09.10.2015 à 22:08

Triple lynchage de MadagascarQuatre accusés condamnés aux travaux forcés

Quatre hommes ont été condamnés vendredi à perpétuité pour le lynchage de deux Européens et d'un Malgache sur une île touristique en 2013.

Les victimes avaient été frappées par une foule déchaînée à coups de rondins avant d'être brûlés.

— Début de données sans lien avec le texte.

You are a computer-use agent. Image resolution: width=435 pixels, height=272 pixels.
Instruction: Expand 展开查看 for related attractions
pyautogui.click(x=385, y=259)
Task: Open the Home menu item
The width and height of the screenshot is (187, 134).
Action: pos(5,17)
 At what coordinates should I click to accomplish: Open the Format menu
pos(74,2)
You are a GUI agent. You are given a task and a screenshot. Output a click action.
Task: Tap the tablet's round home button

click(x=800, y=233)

Les victimes avaient été frappées par une foule déchaînée à coups de rondins avant d'être brûlés.

AFP

Trente-sept accusés comparaissaient pour le lynchage d'un touriste français, d'un résident franco-italien et d'un Malgache en octobre 2013. Quatre ont été condamnés à passer le restant de leur vie en prison. Vingt-cinq d'entre eux ont été libérés «au bénéfice du doute» et un a été formellement acquitté. Par ailleurs, un accusé a été condamné à sept ans de travaux forcés et les autres à des peines de prison entre six mois avec sursis et trois ans ferme, pour différents motifs.

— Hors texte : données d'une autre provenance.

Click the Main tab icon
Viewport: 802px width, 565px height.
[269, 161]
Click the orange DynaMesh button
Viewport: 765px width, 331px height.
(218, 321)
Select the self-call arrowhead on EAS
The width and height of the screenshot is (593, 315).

Les deux Européens avaient été roués de coups et leurs corps brûlés sur une plage de Nosy Be (nord) par une foule déchaînée qui les accusait d'avoir tué un enfant et les soupçonnait de pratiques pédophiles. Le troisième homme, l'oncle malgache du garçonnet, avait subi le même sort quelques heures plus tard.

Jeudi, l'avocat général, Jean de Dieudonné Andrianaivoson, avait requis une peine maximale de travaux forcés à perpétuité contre 12 des personnes poursuivies pour séquestration et lynchage. Il s'en était remis «à la sagesse de la cour» pour les 25 autres accusés, y compris les deux gendarmes poursuivis pour non assistance à personne en danger.

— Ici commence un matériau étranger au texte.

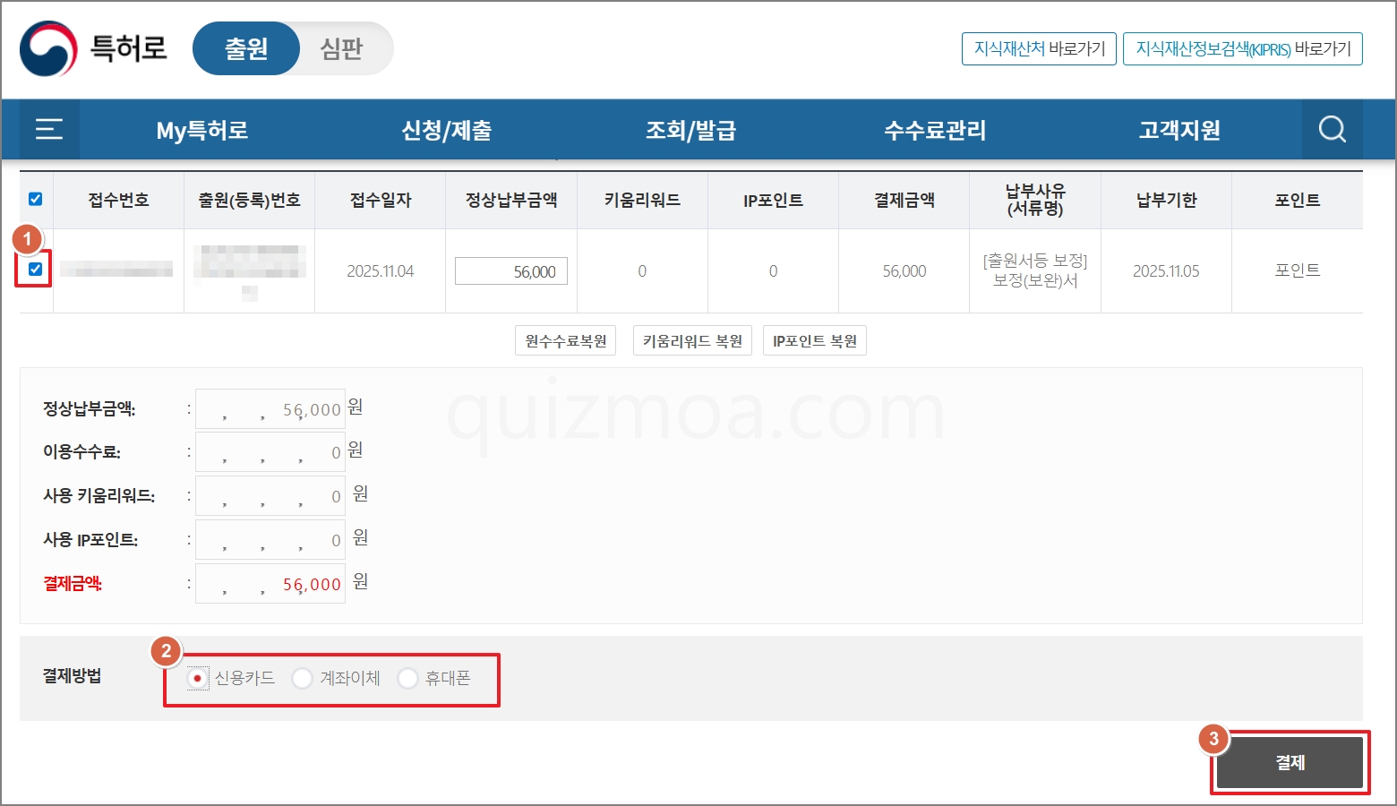This screenshot has height=806, width=1397.
Task: Open the My특허로 menu
Action: pyautogui.click(x=202, y=131)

L'un des deux gendarmes a été libéré au bénéfice du doute, l'autre a écopé de six mois avec sursis.

Ils nient en bloc

Lors du procès, la plupart des accusés ont nié toute implication. L'un des quatre condamnés à perpétuité, qui avait été identifié sur une photo lors du lynchage, a cependant reconnu jeudi avoir «fait partie de ceux qui ont incendié le corps des 'vazahas' (les Occidentaux en malgache)».

Un autre accusé, condamné à sept ans de travaux forcés, a aussi admis à la barre avoir transporté l'un des deux Européens sur sa charrette tirée par un zébu. Mais son avocat avait plaidé l'acquittement, estimant qu'il n'avait pas eu d'autre option que d'obéir à la foule.

Les avocats de la défense mais aussi de l'accusation avaient insisté sur le fait de nombreuses personnes auraient dû être poursuivies dans cette affaire, notamment le chef de district et le maire de Tuléar.

Peine de mort plus appliquée

Les inculpés pour assassinat encouraient la peine de mort, qui n'est plus appliquée à Madagascar et est commuée de fait en travaux forcés à vie.

Le procès a été marqué par le visionnage de plusieurs vidéos montrant le drame. On y voit la victime française, un pneu au niveau des hanches, sur une plage. L'homme est jeté à terre puis frappé huit fois à coups de rondin sur la tête. Au dernier coup qu'il assène, son bourreau lance : «Adieu la terre».

Aucun élément ne permet pour l'heure d'accréditer les soupçons de pédophilie et de meurtre d'un enfant par les victimes.